Partly because the dependencies graph is not fine grained enough. E.g. many targets from target_link_libraries have unnecessary dependencies, e.g. linking(dependent on) objects(libraries) for a small part of the libraries but also containing many other unnecessary functions/classes to the target. So when a small change is made to to those dependent files, a lot of targets not needing the change get compiled again.

I thought about refactoring all the CMakeLists.txt such that each add_library is used for one file only and target_link_libraries only link necessary libraries. This way of refactoring is too time-consuming, not automatic enough and error-prone.

Can Bazel, Scons or other build system solve this problem?

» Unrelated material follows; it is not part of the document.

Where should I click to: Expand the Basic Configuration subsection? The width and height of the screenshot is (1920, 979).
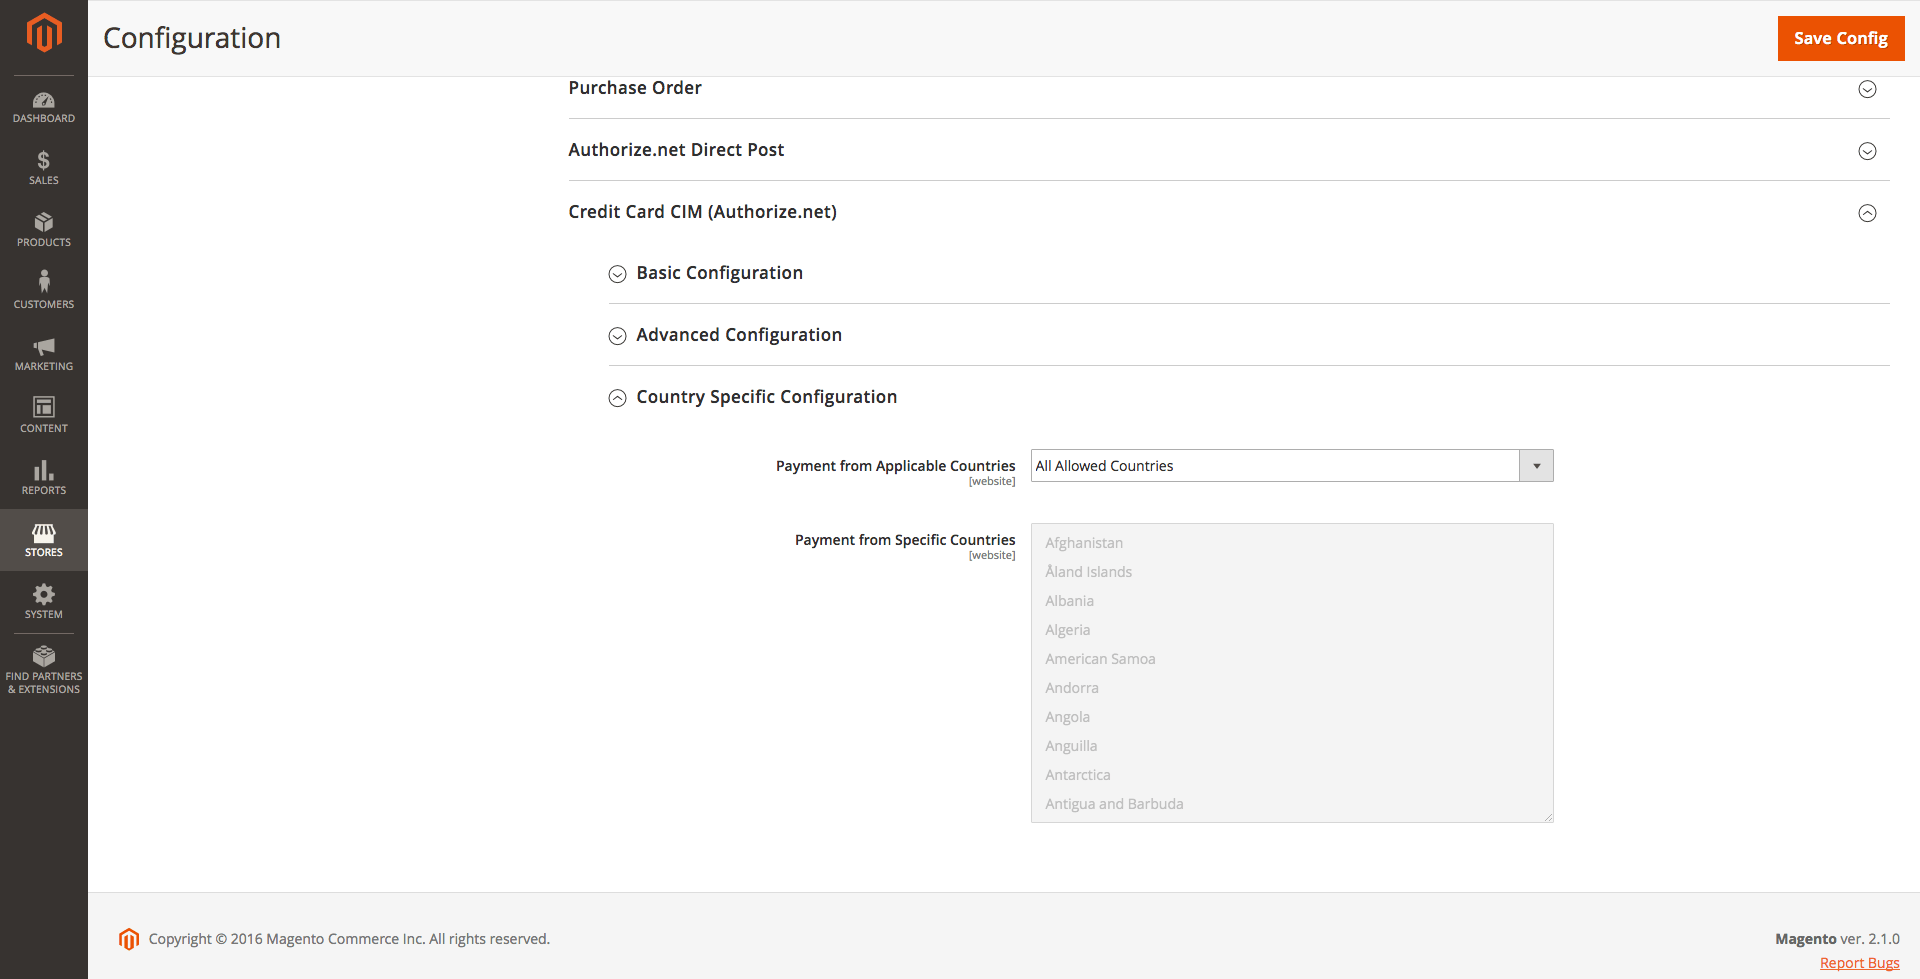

related question: How to speed up Compile Time of my CMake enabled C++ Project?

cpchung
  • 774
  • 3
  • 8
  • 23
  • "Can Bazel or Scons solve this problem?" - May be.. or may be not. It depends from **many factors**, and "500k+ lines of code" is just one of them. Without trying a specific project one cannot be sure which build system is the most effective for it. – Tsyvarev Apr 10 '22 at 09:12
  • So if I understand correctly, you want whichever build system you choose to know all the actual symbol dependencies and what provides them and then build the link sources automatically from this? (assuming you want the system to automatically change when you change which symbols are needed by your programs) Is that what you're asking for? – bdbaddog Apr 11 '22 at 02:37
  • @bdbaddog yes. Ideally I do not need to manually specify the needed dependencies because users could add unecessary dependencies or previous dependencies become obsolete with code changes. Maybe something similar to maven from the java world. – cpchung Apr 11 '22 at 16:53
  • Doing that would be VERY computationally and file I/O expensive. Another option would be to just link against the objects needed and skip the libraries altogether.. Though linker would still pull in every object listed. Yet another option is to build a static library, but then you'll have an issue with the ordering of such and their interdependencies.. So to summarize, I don't think any current build system for C/C++ will do this out of the box. You might write logic to automate the search for actual dependencies by dropping libraries until the link fails.. also compute & I/O costly – bdbaddog Apr 11 '22 at 17:25
  • Maybe this would point you in the right direction? https://stackoverflow.com/questions/8025766/makefile-auto-dependency-generation – bdbaddog Apr 11 '22 at 17:26
  • 1
    MongoDB has been talking about this concept, and we have come up with some discussions using header files to determine dependencies. If the cpp source file includes a header file, we can for a majority of the cases determine what library is needed, there may be a few manual exceptions to maintain. We discussed pairing this with IWYU (symbol resolution) so that automatically only the dependencies needed are calculated dynamically via a SCons scanner. Note the IWYU tool would be pre commit hook for changeset, so the symbol resolution is automatically maintained, so there is minimal dynamic cost. – dmoody256 Apr 11 '22 at 20:12
  • @dmoody256 looks like this IWYU is still in early-stage. It can remove extra #include for each file but it is not smart enough to prune the cmake file. – cpchung Apr 12 '22 at 02:30
  • 1
    @cpchung IWYU doesn't need to touch build scripts. SCons already parses the source files for #include lines, and then can use that info to find related cpp files (mongodb codebase makes cpp and header files with matching basename) which via SCons can find the library they are compiled into. Therefore, from the includes we can get a true dependency list related to the actual symbols in the source. IWYU makes sure there are no unecessary includes and by extension dependencies. – dmoody256 Apr 12 '22 at 04:52

1 Answers1

0

Here are some things I used while moving 6M LOC codebase to CMake:

  1. Use LINK_DEPENDS_NO_SHARED (doc). You don't need to relink every dependent target if you only changed .cpp files.
  2. Use PUBLIC, PRIVATE and INTERFACE keywords correctly.
  3. Hide your symbols to improve link times.
set(CMAKE_CXX_VISIBILITY_PRESET hidden)
set(CMAKE_VISIBILITY_INLINES_HIDDEN ON)
  1. Build only subset of needed targets. This is applicable if you have some kind of plugin system and don't need all of plugins to be available at once.

Remember that if you change header files you MUST rebuild every dependent target, otherwise you risk may have ABI incompatibility. PIMPL idiom might help you there.

Osyotr
  • 784
  • 1
  • 7
  • 20